Ara hanya bisa mengerucutkan bibir. ‘Galak sekali,’ batinnya kesal.
***
“Jadi anda wali pengganti untuk mahasiswi dengan nama Arabella Casie Tanuwidja?” Staff administrasi langsung mencatat segala jenis data-data yang Ara punya.
“Ya, benar.”
“Apa anda ayah atau kakak kandung dari Arabella?”
Sekilas Agra terdiam, menatap Ara. “Kebetulan saya kakak tirinya, posisi sebagai wali sudah diberikan izin dari kedua orangtua kami.” jelas lelaki itu tanpa ragu.
Mendengar jawab Agra, Ara tidak tahu harus bereaksi seperti apa. Lelaki itu sangat jujur bahkan tak segan menyebut hubungan keluarga mereka.
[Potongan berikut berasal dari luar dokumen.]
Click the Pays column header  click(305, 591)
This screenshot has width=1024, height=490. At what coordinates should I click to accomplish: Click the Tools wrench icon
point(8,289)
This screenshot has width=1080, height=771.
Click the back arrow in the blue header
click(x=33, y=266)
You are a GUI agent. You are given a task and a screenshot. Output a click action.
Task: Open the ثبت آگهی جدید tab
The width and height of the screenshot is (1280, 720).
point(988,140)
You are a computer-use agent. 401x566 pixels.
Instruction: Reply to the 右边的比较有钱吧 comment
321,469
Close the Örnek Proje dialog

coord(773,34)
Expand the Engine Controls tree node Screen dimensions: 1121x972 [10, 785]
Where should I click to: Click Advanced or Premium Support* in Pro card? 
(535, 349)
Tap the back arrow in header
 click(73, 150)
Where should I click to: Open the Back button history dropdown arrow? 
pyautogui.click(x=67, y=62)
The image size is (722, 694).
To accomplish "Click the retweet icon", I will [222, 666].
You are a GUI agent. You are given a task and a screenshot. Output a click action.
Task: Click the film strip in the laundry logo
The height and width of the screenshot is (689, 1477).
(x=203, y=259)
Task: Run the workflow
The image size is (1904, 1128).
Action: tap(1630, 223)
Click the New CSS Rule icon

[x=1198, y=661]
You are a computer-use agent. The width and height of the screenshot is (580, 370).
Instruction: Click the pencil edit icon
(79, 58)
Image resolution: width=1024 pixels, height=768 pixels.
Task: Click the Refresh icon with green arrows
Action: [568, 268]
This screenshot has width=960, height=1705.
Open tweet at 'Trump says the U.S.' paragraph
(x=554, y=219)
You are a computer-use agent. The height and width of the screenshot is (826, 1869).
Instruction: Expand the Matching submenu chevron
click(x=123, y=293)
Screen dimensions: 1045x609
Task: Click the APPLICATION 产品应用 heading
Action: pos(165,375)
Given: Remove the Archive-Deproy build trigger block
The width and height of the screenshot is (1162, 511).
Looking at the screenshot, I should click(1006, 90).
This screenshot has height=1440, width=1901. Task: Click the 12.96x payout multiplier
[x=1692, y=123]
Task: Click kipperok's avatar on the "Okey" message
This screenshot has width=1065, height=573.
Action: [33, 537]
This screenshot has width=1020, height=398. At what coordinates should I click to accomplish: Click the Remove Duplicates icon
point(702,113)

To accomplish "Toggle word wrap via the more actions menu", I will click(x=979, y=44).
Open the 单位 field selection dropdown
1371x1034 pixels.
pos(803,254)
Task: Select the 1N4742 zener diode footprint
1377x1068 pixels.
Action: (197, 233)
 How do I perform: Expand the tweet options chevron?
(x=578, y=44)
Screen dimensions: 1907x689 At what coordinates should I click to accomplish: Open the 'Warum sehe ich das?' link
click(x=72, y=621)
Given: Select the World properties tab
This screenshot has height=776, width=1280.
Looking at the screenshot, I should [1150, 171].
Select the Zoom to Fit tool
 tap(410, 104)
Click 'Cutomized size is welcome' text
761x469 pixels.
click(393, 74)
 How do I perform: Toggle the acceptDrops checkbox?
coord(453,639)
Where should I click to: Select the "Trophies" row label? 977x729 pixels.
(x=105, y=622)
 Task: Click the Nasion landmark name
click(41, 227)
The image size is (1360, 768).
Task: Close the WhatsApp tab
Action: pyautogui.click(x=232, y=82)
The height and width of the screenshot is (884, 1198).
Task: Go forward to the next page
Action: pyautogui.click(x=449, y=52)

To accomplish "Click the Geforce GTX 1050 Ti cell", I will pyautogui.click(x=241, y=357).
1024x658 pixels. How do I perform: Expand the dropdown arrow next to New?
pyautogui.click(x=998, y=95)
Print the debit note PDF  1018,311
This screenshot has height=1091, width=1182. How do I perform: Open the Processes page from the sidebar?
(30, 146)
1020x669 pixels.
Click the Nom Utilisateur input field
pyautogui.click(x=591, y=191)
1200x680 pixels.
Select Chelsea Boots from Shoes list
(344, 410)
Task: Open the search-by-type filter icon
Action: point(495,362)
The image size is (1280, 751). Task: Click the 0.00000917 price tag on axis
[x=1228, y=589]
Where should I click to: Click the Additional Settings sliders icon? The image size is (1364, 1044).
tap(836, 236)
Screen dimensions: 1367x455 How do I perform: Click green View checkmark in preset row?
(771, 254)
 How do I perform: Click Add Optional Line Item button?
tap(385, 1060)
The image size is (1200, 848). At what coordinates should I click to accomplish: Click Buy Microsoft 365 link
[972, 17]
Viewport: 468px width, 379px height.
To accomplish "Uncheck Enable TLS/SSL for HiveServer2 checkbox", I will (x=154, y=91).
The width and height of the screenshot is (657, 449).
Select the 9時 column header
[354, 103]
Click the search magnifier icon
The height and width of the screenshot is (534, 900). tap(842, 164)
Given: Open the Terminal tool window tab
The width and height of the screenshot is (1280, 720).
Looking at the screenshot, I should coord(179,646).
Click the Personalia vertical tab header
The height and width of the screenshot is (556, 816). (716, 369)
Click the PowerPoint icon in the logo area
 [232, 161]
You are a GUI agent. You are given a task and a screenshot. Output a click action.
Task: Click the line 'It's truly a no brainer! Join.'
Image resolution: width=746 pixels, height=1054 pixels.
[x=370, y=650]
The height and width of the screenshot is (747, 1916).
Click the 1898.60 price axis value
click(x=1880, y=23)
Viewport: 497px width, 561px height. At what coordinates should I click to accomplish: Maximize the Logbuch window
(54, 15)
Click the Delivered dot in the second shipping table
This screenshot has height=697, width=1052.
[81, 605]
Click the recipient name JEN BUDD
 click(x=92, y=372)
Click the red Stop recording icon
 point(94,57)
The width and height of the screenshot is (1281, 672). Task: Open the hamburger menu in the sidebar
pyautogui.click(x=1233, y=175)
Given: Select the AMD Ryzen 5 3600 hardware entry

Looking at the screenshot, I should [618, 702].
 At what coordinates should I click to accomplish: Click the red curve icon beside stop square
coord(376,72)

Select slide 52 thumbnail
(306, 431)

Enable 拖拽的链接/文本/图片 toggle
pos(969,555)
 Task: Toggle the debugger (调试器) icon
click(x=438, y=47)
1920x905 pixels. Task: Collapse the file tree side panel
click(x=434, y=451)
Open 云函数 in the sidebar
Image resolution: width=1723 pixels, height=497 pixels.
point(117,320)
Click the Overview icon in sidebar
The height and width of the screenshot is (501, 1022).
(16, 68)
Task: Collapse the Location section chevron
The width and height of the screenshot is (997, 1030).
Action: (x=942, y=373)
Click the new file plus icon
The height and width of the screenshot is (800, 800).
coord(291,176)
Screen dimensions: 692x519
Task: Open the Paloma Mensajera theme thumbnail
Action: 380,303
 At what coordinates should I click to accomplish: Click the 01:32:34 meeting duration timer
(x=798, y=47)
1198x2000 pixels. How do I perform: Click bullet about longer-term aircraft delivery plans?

“Baiklah. Mohon untuk tanda-tangan di semua dokumen bertanda ini,” Wanita di depan Agra bergegas memberikan dokumen-dokumen untuk Ara pada sang Dhanurendra.
“Mulai minggu depan, Arabella sudah bisa mengikuti pelajaran sesuai dengan jadwal kelas. Nanti akan ada team yang memasukan Arabella ke dalam grup angkatannya biar dia tidak ketinggalan informasi apapun.” jelas wanita itu lagi.
Mendengar dengan seksama, Agra hanya mengangguk paham. “Baiklah.”
“Hari ini juga kebetulan ada pemotretan untuk kartu mahasiswa dan identitas Arabella. Apa Arabella sudah tahu?”
“Sudah,” jawabnya cepat.
“Kebetulan hari ini kameramannya belum datang, jadi bisa ditunggu sebentar?”
Seperti suatu keberuntungan. Tiba-tiba pintu ruangan terbuka cukup cepat. Seorang lelaki dengan tas kamera menggantung di tubuh, datang begitu saja. Napasnya terengah, memperbaiki kacamata yang Ia gunakan.
Lelaki itu berjalan mendekat ke arah wanita administrasi tadi. “Maaf tadi di jalan cukup macet, apa pemotretannya sudah berjalan?” tanya-nya polos.
Wanita di dekatnya hanya mendengus kesal, “Yang lain sudah datang dari tadi, kau terlambat. Cepat ke ruanganmu sana!” tegur wanita itu.
“Baiklah,” Baru saja sang kameraman berniat pergi tak sengaja pandangan mereka bertemu. Ara hanya mengangguk sembari tersenyum kecil.
‘Wah, kameraman muda,’ Tak lupa sedikit kagum dan kaget ternyata yang mengambil fotonya hari ini seorang lelaki muda, mana tampan lagi. Yah, setidaknya bisa Ia tebak seusia Agra.
Lelaki itu balas tersenyum, “Sepertinya anda klien pertama saya, Nona cantik.” Dengan sedikit pujian, walau wajahnya tertutup oleh kacamata tapi tidak bisa menghilangkan ketampanannya.
Baru saja Ara berniat menjawab, lelaki di depannya sudah lebih dulu berjengit sakit. “Ahk, kaki-ku!”
“Sana cepat masuk ke ruangan! Jangan menggoda mahasiswi baru lagi!” tukas wanita itu marah.
“Iya, iya, cerewet.” Berjalan cepat meninggalkan mereka. “Maaf kalau team kami tingkahnya tidak sopan tadi. Saya akan memberitahunya nanti.” ucap sang wanita di depan mereka berdua.
Ara sih tidak masalah, dia hanya mengangguk kecil. “Tidak apa-apa,” Entah kenapa hari ini banyak sekali orang memotong perkataannya. Termasuk Agra, ekspresi lelaki itu nampak dingin.
“Lain kali minta orang itu berhati-hati dengan kalimatnya.” tegas sang Dhanurendra tanpa basa-basi. Pandangan yang tajam menusuk, Ara hanya melongo tak percaya.
“Ba-baik, Tuan. Saya akan pastikan itu,”
Suasana yang tadinya nampak cair dan nyaman berubah beku hanya karena ucapan dingin Agra. Ara menepuk dahinya dalam hati.